# [Requirement]
As the answer, give exactly the lines of the records below from the one with "Viewport: 480px width, 480px" through the one with "Task: Click the important place search field", ends included and pictures left out.

[[ Extracted entries, beginning ]]

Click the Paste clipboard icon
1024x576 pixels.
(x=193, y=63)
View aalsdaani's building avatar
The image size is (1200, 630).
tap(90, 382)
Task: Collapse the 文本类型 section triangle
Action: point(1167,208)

[[ Extracted entries, end ]]
[[ Extracted entries, beginning ]]

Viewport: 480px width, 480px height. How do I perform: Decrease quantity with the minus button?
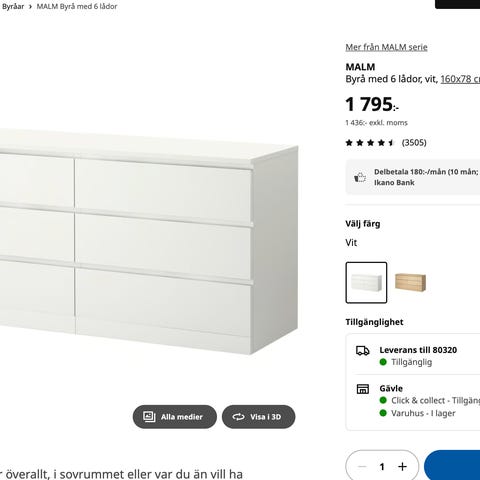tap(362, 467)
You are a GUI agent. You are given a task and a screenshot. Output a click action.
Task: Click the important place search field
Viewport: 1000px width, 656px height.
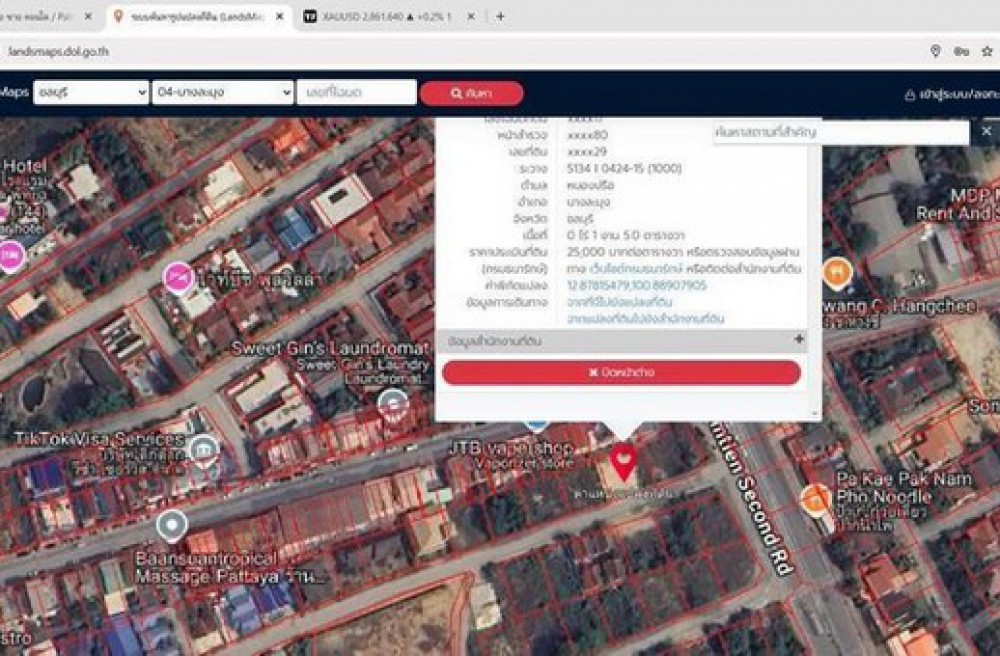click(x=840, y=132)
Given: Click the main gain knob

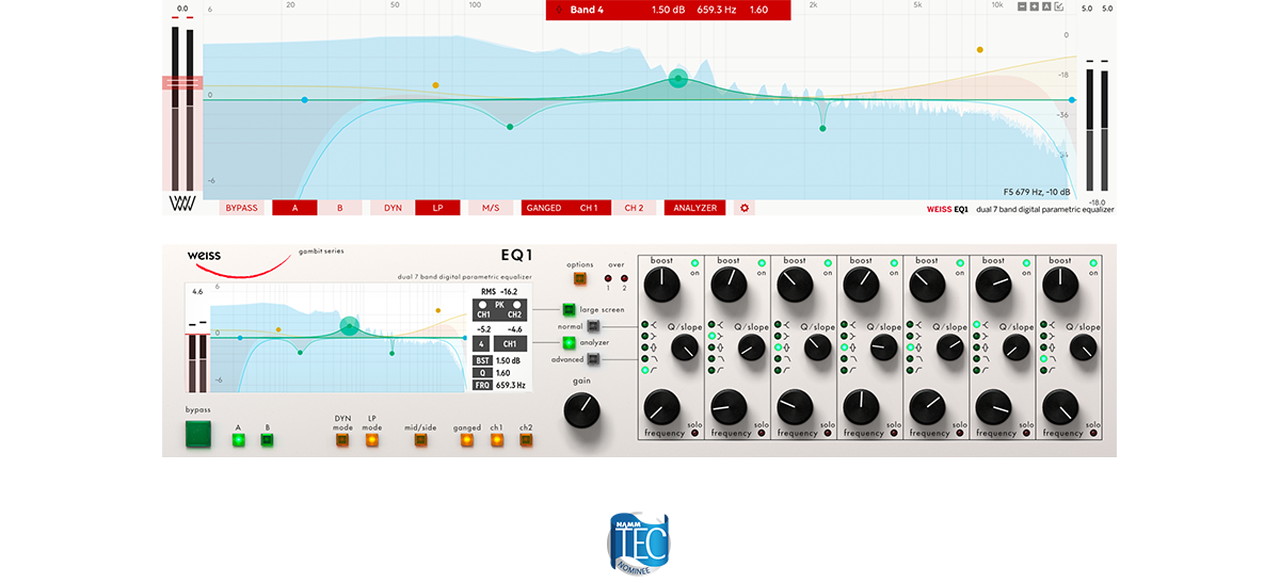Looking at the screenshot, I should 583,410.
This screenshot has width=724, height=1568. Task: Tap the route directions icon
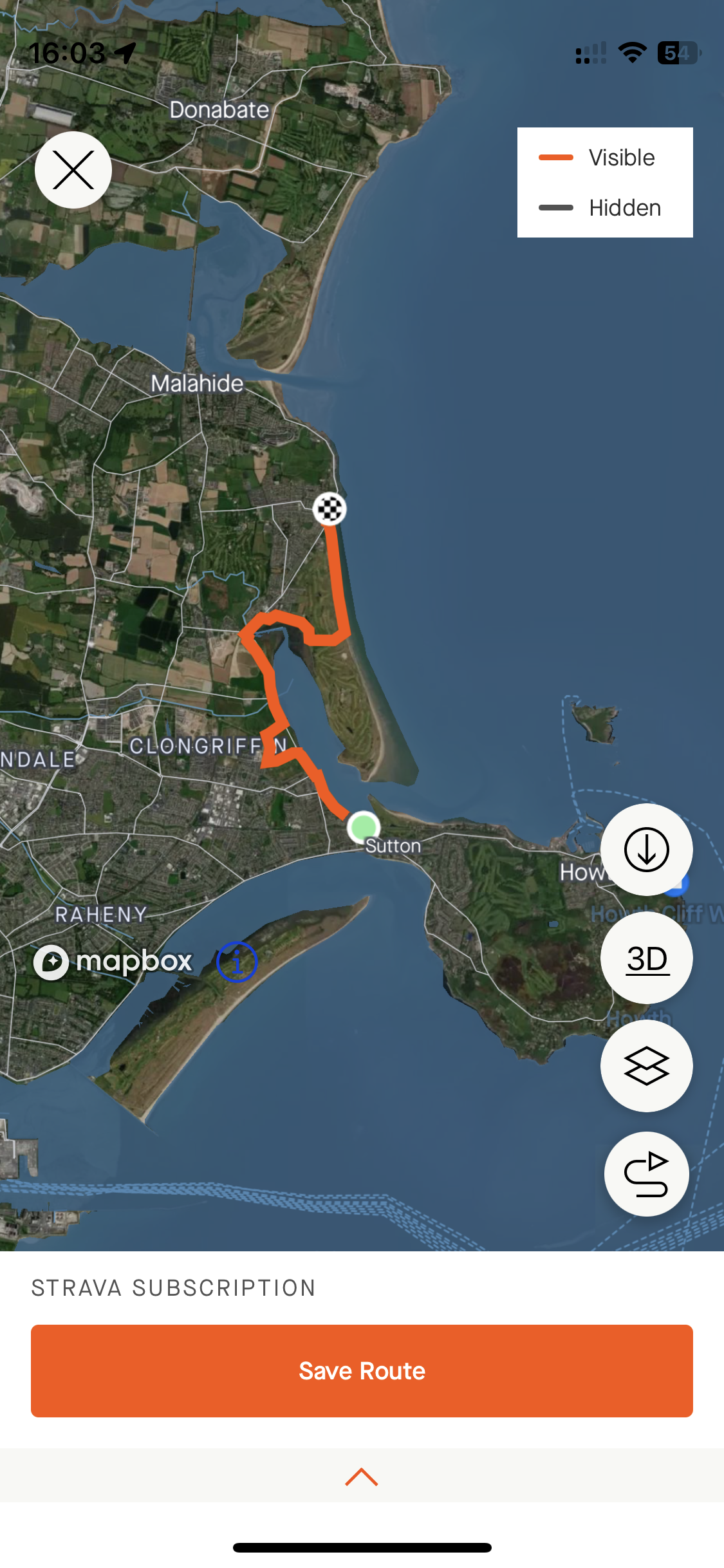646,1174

[[ Extracted entries, end ]]

# [Completed exercise]
Viewport: 480px width, 480px height. How do I perform: Decrease quantity with the minus button?
tap(362, 467)
You are a GUI agent. You are given a task and a screenshot. Output a click action.
Task: Click the important place search field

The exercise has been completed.